The first study on persistence rates of juvenile fibromyalgia in adulthood said that fewer than a quarter of kids with JFM still had it in adulthood. It was a small retrospective study.

I just don't buy it.
 

Cort

Founder of Health Rising and Phoenix Rising
Staff member
Maybe the responders have POTS which often causes pain, and cognitive imparement and can be improved by exercise.

My child's second treatment approach was exercise, for 1-1 1/2 hours/day, not a 23 day inpatient treatment program. It improved fitness levels, a sense of control, and brought the endorphin kick, but did nothing for pain, and ultimately brought on persistent ME/CFS. My child could feel it happening. We didn't know what it was until it was too late.

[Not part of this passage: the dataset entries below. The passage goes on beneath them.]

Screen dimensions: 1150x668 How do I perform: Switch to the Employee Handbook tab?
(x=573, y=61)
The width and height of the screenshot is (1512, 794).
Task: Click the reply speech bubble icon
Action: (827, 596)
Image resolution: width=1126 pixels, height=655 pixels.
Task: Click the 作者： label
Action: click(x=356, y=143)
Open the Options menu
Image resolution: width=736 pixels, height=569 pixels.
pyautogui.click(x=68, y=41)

There are marketing videos out there about these pediatric inpatient pain programs. It is truly sadistic.

The first study on persistence rates of juvenile fibromyalgia in adulthood said that fewer than a quarter of kids with JFM still had it in adulthood. It was a small retrospective study.

I just don't buy it.
Maybe - exercise does help some people with POTS. It's a bizarre finding....

I've pushed the exercise to the limit - and repeatedly got worse except for one time. It was a strange experience. I pushed longer and harder than ever before - it was for my masters thesis - I had good reason. In fact I remember the second it switched off....I was hiking around looking for native grass spots a nd suddenly there was a shift....and my pain sensations almost disappeared. I was able to exercise - hike - better than I had for years...I didn't feel great but I was able to hike more.

Cognitively though, I think I got worse and I also developed my severe MCS during that period. I always wondered if that experience had produced some kind of shift.

After a couple of months I was back to "normal".